16. Key File Reference Table

Path Purpose
personas.yaml Source of truth for all 20 Synthetic Personas
personas/_generated/ Generated per-persona manifests — do not hand-edit
k8s/20-agent-deployment.yaml browser-engine agents (10 base, HPA 1–300)
k8s/21-k6-agent-deployment.yaml synthetic-load agents (1 base, HPA 0–1000)
k8s/50-dashboard.yaml Dashboard (Next.js 15, 2 replicas)
k8s/81-cloner-deployment.yaml Cloner pod (single replica, dual NIC)

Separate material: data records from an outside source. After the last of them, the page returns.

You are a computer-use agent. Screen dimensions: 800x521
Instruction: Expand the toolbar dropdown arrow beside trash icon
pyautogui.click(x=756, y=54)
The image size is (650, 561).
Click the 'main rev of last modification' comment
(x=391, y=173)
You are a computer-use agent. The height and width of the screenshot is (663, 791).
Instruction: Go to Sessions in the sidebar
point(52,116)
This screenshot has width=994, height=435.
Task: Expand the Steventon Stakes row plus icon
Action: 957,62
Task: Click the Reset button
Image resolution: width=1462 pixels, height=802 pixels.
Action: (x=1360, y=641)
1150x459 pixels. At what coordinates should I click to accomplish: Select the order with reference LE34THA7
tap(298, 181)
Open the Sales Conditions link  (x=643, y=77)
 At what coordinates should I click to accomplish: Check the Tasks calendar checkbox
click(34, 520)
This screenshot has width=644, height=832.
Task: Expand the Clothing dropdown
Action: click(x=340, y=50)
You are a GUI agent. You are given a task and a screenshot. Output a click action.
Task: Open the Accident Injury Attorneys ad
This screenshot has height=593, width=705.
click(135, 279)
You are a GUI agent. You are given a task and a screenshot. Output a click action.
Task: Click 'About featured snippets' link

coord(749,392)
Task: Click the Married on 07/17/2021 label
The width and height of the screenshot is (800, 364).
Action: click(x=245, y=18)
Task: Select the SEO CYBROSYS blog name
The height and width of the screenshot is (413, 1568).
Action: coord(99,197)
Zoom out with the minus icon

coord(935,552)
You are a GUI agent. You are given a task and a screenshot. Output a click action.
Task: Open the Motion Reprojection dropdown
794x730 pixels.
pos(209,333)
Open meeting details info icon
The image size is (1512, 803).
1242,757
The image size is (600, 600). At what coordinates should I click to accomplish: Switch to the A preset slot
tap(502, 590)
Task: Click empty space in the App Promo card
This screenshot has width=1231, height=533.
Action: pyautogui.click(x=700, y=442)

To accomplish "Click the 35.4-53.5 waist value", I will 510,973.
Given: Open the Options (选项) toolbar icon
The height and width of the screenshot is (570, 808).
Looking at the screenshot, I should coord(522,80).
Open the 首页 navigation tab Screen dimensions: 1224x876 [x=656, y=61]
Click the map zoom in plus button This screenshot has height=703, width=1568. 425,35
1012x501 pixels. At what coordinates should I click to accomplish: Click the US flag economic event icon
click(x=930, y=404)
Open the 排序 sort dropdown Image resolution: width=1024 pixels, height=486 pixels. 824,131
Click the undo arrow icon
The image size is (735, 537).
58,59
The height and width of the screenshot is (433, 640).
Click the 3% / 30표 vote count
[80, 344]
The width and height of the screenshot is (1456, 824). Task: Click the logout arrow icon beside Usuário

k8s/87-stakater-reloader.yaml Reloader for cert rotation + slot rebinding
k8s/dut/20-network-attachments.yaml macvlan NetworkAttachmentDefinitions for the agent fleet
k8s/dut/40-playwright-patch.yaml Patches browser-engine agents into DUT mode (VLAN 20, ngfw-ca)
k8s/dut/50-k6-patch.yaml Patches synthetic-load agents into DUT mode (VLAN 30, ngfw-ca)
k8s/dut/85-node-tuning.yaml Sysctls + CPU governor + THP DaemonSet
k8s/clone-personas/ 10 pre-provisioned Cloned Persona slot manifests
platform/pki/ persona-selfsigned, persona-root-ca, persona-ca-issuer
platform/dns/ CoreDNS configuration
platform/observability/ Prometheus Operator + Grafana
observability/prometheus/prometheus.yml Base Prometheus configuration
observability/prometheus/prometheus.dut.yml DUT-mode Prometheus: SNMP + node_exporter scrape jobs
dashboard/src/lib/dut-api/ 4 vendor adapters (Cisco FTD, Nexus, UCS CIMC Redfish, FortiGate)
dashboard/src/lib/preflight/ Pre-flight check engine (5-check catalog, blocking gate)
dashboard/src/app/admin/dut-api/ DUT API admin UI: register, test, snapshot, preflight
dashboard/src/app/admin/time-sync/ Time-sync admin UI: NTP relay status, browser-clock fallback
dashboard/src/app/admin/audit/ Audit log viewer (admin mutations, login attempts)
dashboard/src/app/api/test-runs/ Test-run lifecycle (start, preflight, report.json)
platform/test-plans/catalog.yaml The 15-plan catalog (capacity, soak, decrypt, vendor-compare, …)
scripts/k8s-install.sh One-shot k3s + manifests installer (single/dual/tri/multi-node)
scripts/host-tuning.sh Sysctls + CPU governor + THP + (optional) cpuManagerPolicy=static
scripts/inject-ngfw-ca.sh Push NGFW CA bundle into agent ConfigMap
scripts/secrets-init.sh Bootstrap k8s Secrets (controller token, postgres, dashboard auth)
docs/CLONER.md Cloner: architecture, behavior, troubleshooting
docs/CLONER_OPERATIONS.md Cloner: day-2 operations and runbooks
docs/DUT_API_INTEGRATION.md DUT API: vendor adapters, snapshot, polling
docs/DUT_API_OPERATIONS.md DUT API ops: registration, snapshot, troubleshooting
docs/PREFLIGHT_CHECKS.md 5-check catalog (subnet, reach, PKI, NTP, DUT API)
docs/SYSLOG_CORRELATION.md Syslog OOBI-only correlation policy
docs/SYSLOG_OPERATIONS.md Syslog ops: Promtail :514, Loki, Grafana correlation
docs/TEST_PLANS.md The 15 catalog plans + plan-snapshot semantics
docs/REPORTS.md Test Run Reports (Phase 1 shipped, Phases 2–5 roadmap)
docs/MONITORING_TEST_VALIDITY.md Alerts that prove the test-bed itself was healthy during a run
docs/TLS_DECRYPT_MODE_VERIFICATION.en.md Independent issuer-cert probe (decrypt ACTIVE/BYPASS, alert)
docs/ACCESS_REQUEST.md Onboarding step 1: lab access via Cisco Access Broker
docs/CLONE_FOR_INSTALL.md Onboarding step 2: clone repo for first install
docs/RUNBOOK_FIRST_INSTALL.md Onboarding step 3: first-install runbook
docs/AIRGAP_INSTALL.md Onboarding addendum: air-gapped install procedure
docs/IP_PROTECTION.md IP protection policy (private/forensic separation)
docs/PRIVATE_REPO_SETUP.md Setup procedure for the private companion repo
docker-compose.cloner.yml Cloner stack for Docker-based dev (split topology)

End of System Overview. For component deep-dives, see the per-topic documents in docs/.